(Selected extract):

>> Start

Many geometers find it frustrating that geometry courses are so rooted in ideas that are not what contemporary geometers think about. Thus, in 1990 I worked with Solomon Garfunkel, the executive director of COMAP, the Consortium for Mathematics and Its Applications, with funding from the Alfred Sloan Foundation, to have a group of research geometers and geometry educators meet to consider what might be suitable content for the undergraduate mathematics major survey course in geometry. Many people who did research in geometry or allied fields were invited to attend: Thomas Banchoff, Donald Crowe, Ronald Graham, Branko Grunbaum, Victor Klee, Walter Meyer, Marjorie Senachel and William Thurston. The discussions at this event and the position papers the attendees were encouraged to prepare appeared in the volume Geometry's Future that COMAP published.
The contribution that Bill Thurston provided was co-authored by John Conway and Peter Doyle, and in terms of pages, is the largest contribution to Geometry's Future. It involved notes for a course the authors had developed for students at Princeton University, who were not necessarily majoring in mathematics, which was taught using the title "Geometry and the Imagination."
This title harkens back to a book written jointly by David Hilbert and Stefan Cohn-Vossen (1902-1936) in 1932 based on notes that Hilbert had prepared for a course taught in 1921 called Anschauliche Geometrie. The English language version of this book appeared under the title Geometry and the Imagination, though this is certainly not a literal translation of the German (which can be rendered in a variety of different ways). The title Geometry and the Imagination represents well the spirit of what Hilbert and Cohn-Vossen wanted to do.

>> End

(Required task 1): In the geometry passage, what title was used for the course taught at Princeton University?
The geometry passage and the records are separate material.

(Dataset excerpts):
>> Start

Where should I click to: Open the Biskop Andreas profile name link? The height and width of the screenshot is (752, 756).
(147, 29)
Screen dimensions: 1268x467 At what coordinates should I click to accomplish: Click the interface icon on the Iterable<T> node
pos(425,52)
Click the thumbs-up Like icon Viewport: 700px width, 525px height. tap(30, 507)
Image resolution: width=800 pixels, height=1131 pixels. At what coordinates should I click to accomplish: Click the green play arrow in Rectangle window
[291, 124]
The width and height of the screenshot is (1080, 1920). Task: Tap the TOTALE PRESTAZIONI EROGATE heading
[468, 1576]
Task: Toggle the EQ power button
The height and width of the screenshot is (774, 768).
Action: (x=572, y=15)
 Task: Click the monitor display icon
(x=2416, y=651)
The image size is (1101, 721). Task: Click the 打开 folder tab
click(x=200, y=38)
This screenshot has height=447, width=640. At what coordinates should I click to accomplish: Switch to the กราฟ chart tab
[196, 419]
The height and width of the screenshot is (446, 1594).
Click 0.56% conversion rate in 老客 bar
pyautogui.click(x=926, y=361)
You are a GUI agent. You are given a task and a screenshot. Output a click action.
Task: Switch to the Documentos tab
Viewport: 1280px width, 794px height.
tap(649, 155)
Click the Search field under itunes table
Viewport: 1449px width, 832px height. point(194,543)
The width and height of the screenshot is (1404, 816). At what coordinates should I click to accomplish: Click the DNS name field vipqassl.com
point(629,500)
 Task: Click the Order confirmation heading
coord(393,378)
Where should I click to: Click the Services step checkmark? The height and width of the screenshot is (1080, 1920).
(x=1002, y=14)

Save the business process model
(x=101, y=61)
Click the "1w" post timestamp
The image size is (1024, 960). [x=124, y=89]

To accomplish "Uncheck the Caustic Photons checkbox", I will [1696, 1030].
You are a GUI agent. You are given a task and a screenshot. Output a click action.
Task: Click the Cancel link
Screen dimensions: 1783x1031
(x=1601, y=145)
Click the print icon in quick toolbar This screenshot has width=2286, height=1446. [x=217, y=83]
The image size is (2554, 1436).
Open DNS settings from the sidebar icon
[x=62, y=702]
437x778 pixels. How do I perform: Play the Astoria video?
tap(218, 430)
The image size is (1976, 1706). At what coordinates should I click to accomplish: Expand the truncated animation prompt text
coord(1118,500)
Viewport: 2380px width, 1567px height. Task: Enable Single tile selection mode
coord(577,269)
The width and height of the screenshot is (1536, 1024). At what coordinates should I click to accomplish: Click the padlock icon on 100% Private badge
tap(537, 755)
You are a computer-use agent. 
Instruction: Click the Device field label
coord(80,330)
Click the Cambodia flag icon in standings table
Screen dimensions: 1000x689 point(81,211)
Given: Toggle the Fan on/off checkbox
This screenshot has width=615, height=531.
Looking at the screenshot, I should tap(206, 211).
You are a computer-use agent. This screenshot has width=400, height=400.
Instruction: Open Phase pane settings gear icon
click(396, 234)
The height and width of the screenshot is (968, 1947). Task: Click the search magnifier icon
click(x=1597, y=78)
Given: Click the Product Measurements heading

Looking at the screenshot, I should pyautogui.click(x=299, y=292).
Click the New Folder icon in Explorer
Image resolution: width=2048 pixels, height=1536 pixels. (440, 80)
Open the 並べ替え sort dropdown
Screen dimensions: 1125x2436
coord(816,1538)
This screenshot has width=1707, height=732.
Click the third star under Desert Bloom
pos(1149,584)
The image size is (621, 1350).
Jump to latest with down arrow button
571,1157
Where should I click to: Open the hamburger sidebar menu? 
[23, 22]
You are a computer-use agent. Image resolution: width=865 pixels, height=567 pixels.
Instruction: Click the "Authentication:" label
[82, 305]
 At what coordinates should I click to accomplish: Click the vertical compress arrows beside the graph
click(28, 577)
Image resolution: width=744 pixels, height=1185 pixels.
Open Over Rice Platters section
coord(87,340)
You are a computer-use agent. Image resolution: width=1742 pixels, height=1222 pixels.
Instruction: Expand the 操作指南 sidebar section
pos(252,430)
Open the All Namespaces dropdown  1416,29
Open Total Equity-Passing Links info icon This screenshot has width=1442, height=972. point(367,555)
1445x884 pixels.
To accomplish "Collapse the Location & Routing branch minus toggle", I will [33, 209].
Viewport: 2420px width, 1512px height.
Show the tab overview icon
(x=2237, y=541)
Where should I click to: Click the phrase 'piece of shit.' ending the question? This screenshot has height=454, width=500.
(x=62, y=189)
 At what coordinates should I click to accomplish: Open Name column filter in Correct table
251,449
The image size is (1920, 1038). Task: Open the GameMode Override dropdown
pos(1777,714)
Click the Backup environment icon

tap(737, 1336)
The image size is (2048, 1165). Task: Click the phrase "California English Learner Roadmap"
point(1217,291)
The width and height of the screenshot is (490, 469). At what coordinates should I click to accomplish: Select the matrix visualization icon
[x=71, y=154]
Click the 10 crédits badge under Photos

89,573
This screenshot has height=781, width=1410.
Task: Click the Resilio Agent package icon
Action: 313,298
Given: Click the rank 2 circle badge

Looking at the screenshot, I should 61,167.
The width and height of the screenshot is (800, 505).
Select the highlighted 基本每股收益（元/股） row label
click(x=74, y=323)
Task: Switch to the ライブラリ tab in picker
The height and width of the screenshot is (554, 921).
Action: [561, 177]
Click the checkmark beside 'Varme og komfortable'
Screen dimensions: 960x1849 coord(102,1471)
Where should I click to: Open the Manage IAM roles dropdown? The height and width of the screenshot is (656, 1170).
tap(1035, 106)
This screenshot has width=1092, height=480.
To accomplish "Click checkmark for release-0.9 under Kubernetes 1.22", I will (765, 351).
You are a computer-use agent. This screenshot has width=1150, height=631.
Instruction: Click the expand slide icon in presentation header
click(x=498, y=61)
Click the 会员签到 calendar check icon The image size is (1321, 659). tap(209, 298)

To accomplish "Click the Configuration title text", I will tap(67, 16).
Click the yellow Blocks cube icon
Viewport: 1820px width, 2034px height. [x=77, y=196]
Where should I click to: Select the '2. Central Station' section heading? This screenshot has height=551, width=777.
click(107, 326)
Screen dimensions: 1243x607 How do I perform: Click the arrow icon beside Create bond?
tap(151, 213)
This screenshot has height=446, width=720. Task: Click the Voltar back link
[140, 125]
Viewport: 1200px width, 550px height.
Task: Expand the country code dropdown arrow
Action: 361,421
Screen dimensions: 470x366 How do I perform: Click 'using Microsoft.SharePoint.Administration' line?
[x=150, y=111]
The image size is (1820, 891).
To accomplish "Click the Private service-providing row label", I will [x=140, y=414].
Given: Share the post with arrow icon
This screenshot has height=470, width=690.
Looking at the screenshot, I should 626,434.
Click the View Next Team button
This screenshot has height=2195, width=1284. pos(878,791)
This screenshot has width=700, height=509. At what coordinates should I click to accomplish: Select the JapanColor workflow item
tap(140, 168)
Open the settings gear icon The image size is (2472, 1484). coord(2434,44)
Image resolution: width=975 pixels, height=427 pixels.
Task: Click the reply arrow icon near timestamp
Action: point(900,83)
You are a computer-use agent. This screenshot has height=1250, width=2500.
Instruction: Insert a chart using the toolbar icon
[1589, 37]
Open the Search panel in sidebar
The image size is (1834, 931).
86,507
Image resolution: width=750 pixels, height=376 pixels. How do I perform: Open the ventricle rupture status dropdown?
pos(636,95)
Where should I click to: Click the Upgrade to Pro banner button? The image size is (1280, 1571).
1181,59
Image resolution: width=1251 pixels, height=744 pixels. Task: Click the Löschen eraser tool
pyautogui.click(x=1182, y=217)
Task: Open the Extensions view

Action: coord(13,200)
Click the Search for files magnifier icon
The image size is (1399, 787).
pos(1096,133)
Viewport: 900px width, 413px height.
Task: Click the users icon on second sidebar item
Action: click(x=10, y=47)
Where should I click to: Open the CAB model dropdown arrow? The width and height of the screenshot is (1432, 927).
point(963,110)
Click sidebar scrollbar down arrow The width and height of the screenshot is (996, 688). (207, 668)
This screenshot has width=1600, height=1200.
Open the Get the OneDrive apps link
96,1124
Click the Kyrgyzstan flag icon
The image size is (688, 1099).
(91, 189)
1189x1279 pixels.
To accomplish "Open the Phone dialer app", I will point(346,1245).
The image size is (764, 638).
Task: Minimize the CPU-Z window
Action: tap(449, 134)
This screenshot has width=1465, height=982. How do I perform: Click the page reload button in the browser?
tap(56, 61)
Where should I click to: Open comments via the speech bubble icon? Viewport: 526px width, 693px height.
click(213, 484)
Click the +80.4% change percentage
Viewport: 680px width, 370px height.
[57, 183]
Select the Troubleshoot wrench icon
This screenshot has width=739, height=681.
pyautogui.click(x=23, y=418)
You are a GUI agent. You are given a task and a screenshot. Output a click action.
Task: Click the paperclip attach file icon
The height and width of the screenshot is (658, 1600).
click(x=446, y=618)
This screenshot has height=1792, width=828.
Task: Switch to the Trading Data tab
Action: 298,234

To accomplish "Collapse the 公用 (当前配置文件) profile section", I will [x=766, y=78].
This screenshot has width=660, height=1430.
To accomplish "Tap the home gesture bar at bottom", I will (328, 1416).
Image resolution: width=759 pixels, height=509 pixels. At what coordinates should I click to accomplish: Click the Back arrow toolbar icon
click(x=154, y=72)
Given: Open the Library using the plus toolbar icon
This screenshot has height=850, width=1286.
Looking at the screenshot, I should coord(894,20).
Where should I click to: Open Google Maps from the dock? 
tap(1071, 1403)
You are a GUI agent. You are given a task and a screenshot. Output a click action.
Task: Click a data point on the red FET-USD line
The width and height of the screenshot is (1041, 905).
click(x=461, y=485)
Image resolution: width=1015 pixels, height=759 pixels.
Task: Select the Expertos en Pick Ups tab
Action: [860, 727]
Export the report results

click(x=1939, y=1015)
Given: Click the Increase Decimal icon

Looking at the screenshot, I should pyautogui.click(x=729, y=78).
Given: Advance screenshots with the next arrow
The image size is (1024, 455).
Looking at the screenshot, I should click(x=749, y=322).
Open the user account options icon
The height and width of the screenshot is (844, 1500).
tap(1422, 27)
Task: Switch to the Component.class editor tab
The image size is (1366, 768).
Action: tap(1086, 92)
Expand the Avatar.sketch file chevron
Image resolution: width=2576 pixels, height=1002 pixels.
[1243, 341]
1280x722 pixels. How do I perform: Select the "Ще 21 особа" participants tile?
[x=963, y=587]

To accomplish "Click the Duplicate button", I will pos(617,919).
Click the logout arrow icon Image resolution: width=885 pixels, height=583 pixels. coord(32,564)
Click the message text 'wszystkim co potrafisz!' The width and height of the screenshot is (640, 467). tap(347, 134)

>> End

(Required task 2): Rewrite the records from the line containing "will [1696, 1030]." through the line containing "(x=1601, y=145)", both included, with the requests kept. Multiply every click coordinate in the answers by 1.85 and round to whole numbers, halves up.

(Written reply 1): "Geometry and the Imagination."

(Written reply 2):
To accomplish "Uncheck the Caustic Photons checkbox", I will [3138, 1906].
You are a GUI agent. You are given a task and a screenshot. Output a click action.
Task: Click the Cancel link
Screen dimensions: 1783x1031
(x=2962, y=268)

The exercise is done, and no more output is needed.